Segment Open

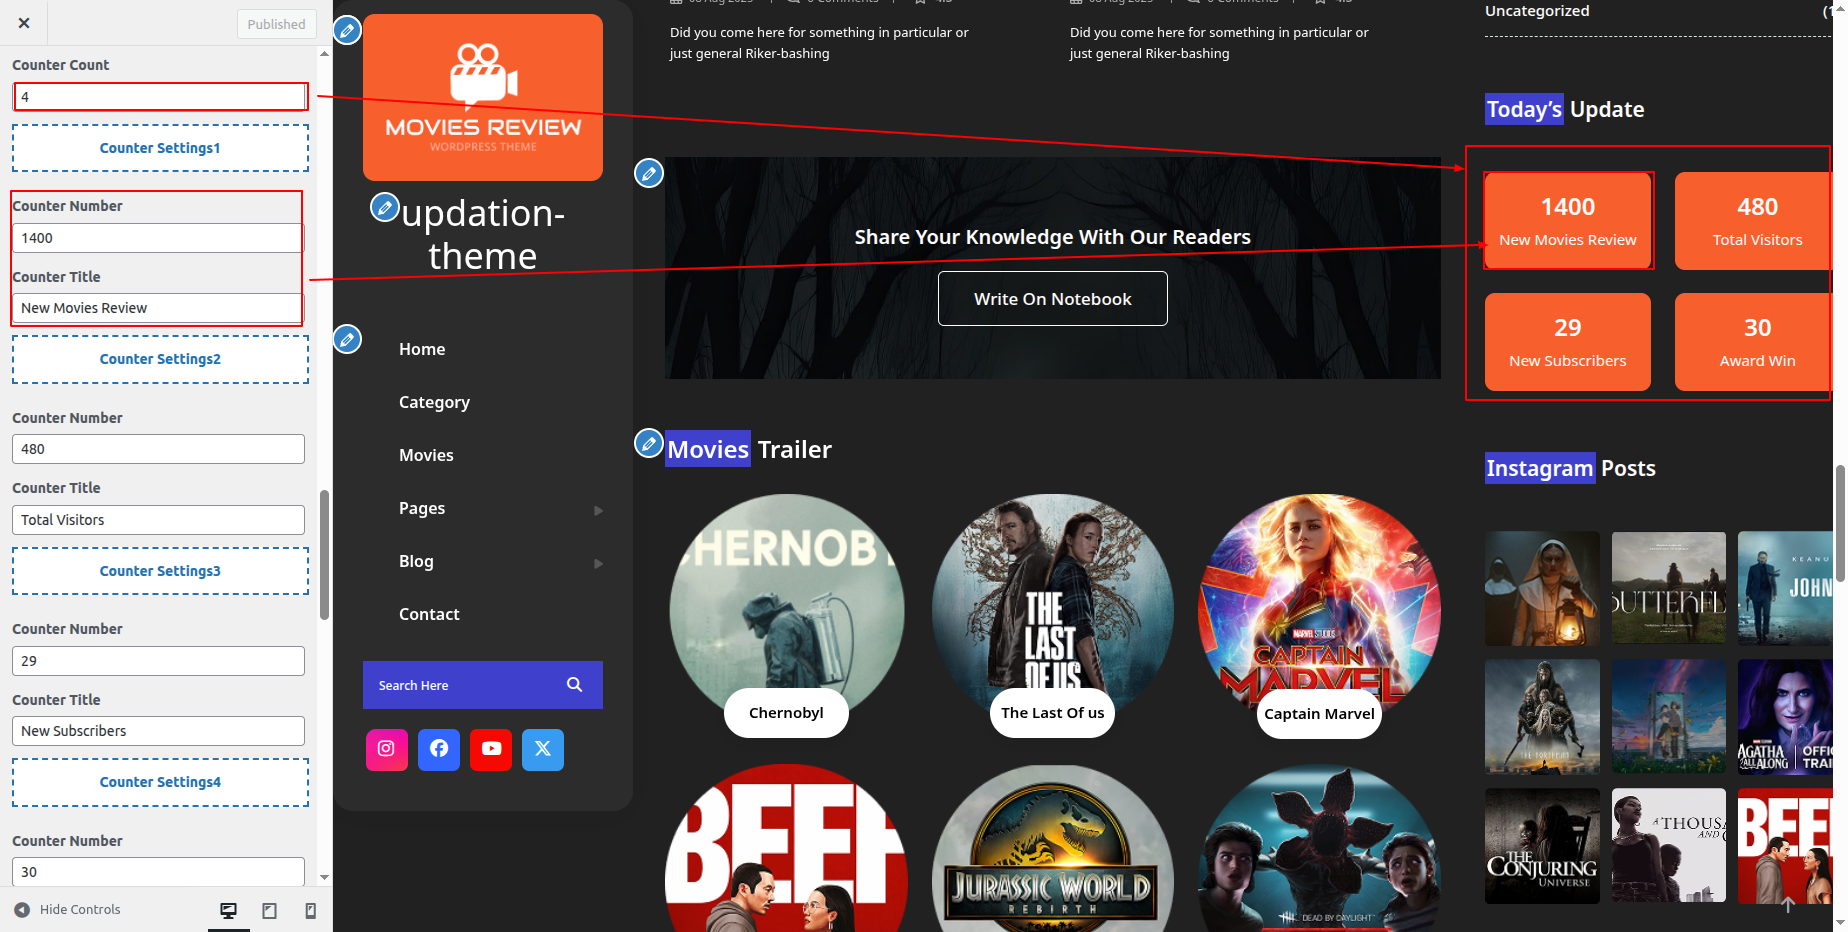Screen dimensions: 1848x932
Task: Go to the Contact menu item
Action: 429,614
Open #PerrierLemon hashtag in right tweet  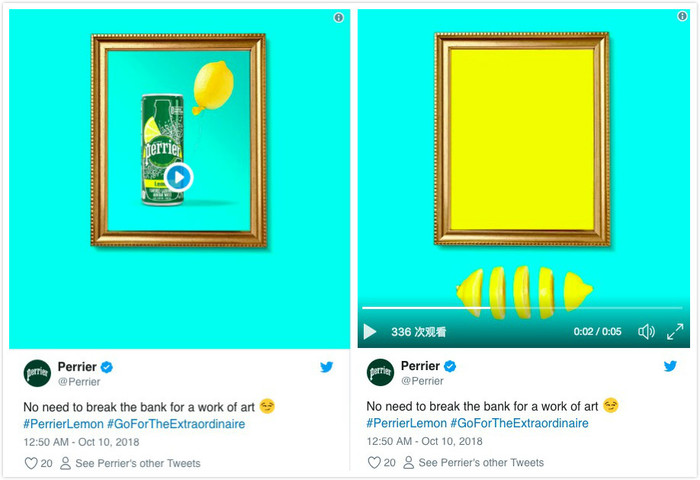coord(407,423)
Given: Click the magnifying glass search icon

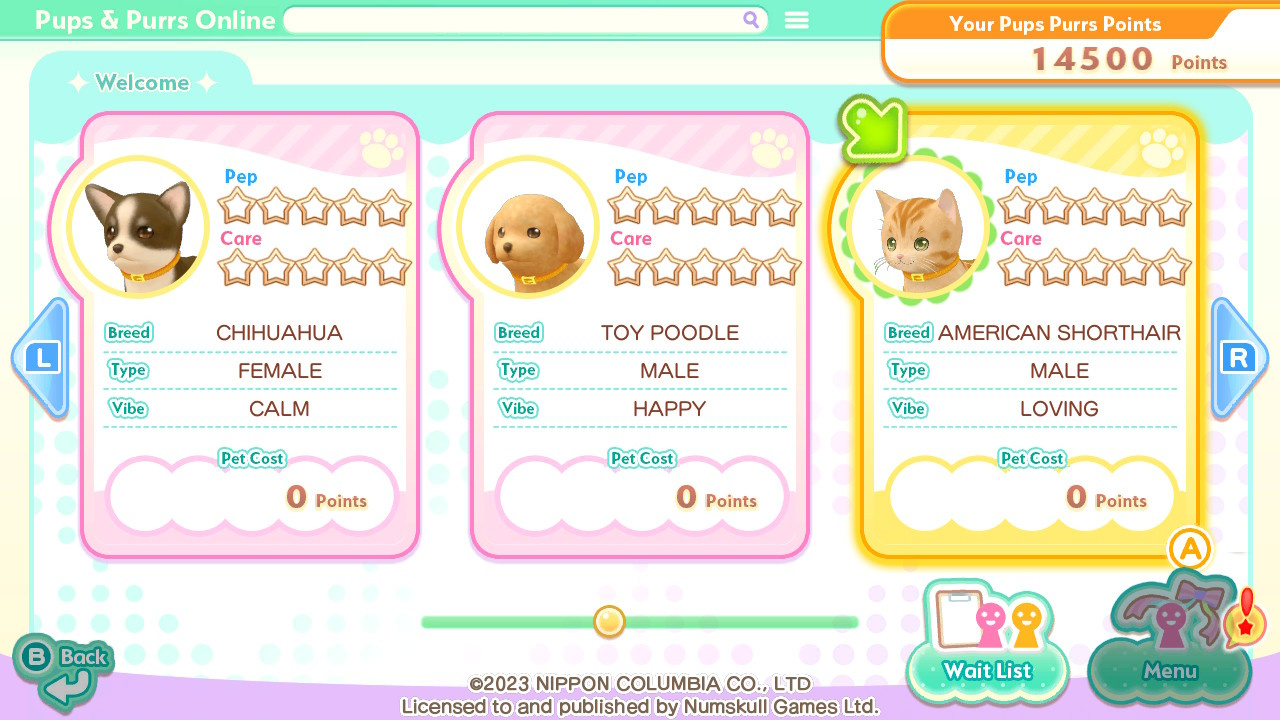Looking at the screenshot, I should click(751, 20).
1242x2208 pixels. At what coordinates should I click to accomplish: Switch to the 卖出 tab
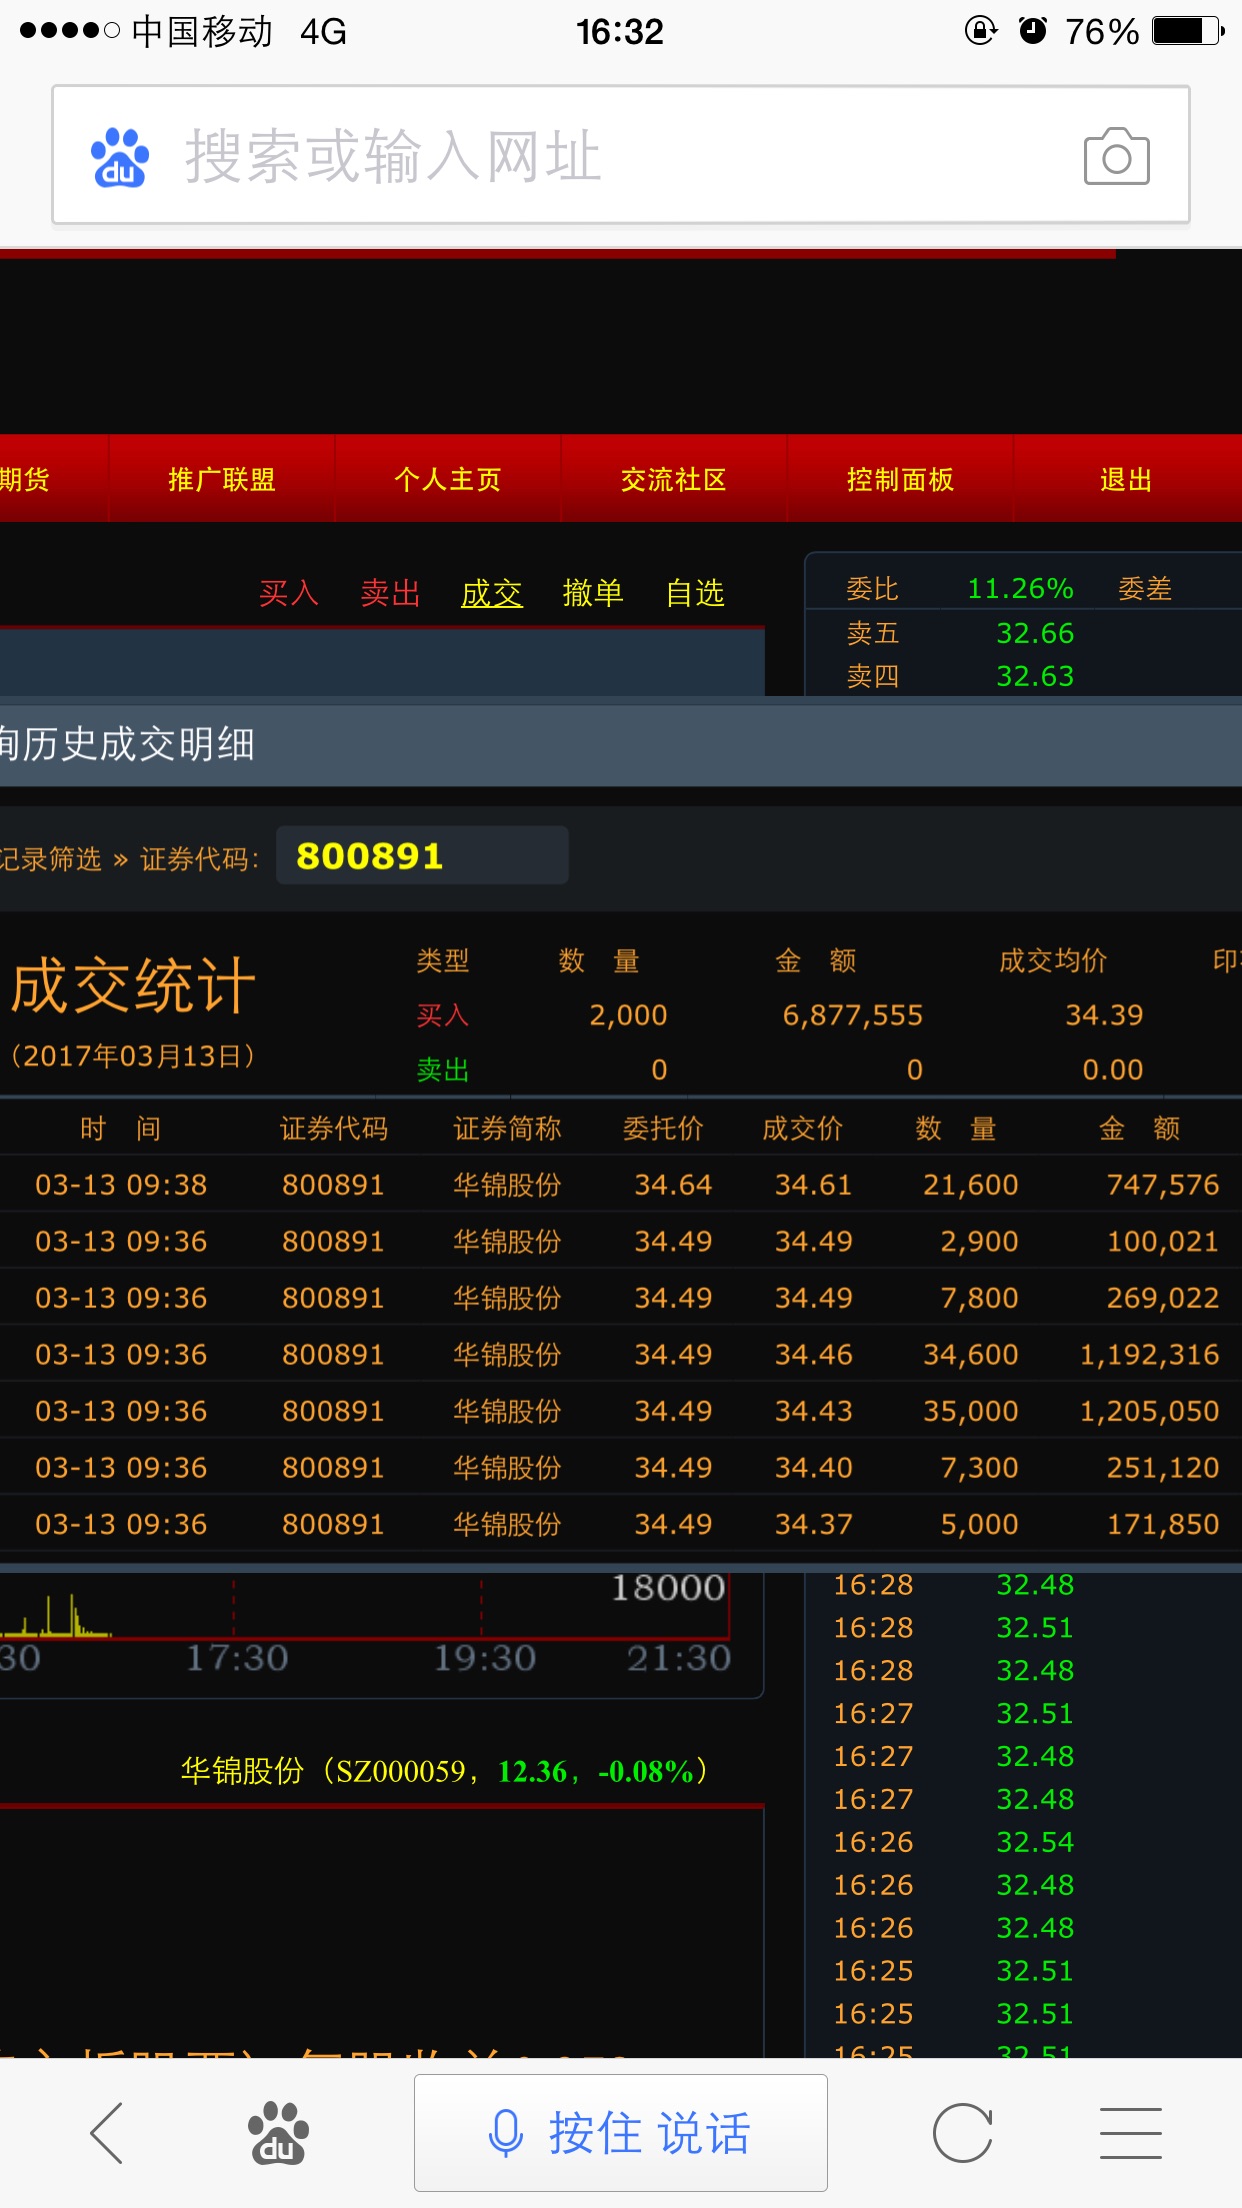(x=390, y=593)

Segment Closed

- The task
None of the pictures belong in the copy. Write out exactly the lines from the line that holds "1242x2208 pixels. At" through the last line of the listing above, both ends included.

- Exercise solution
1242x2208 pixels. At what coordinates should I click to accomplish: Switch to the 卖出 tab
(x=390, y=593)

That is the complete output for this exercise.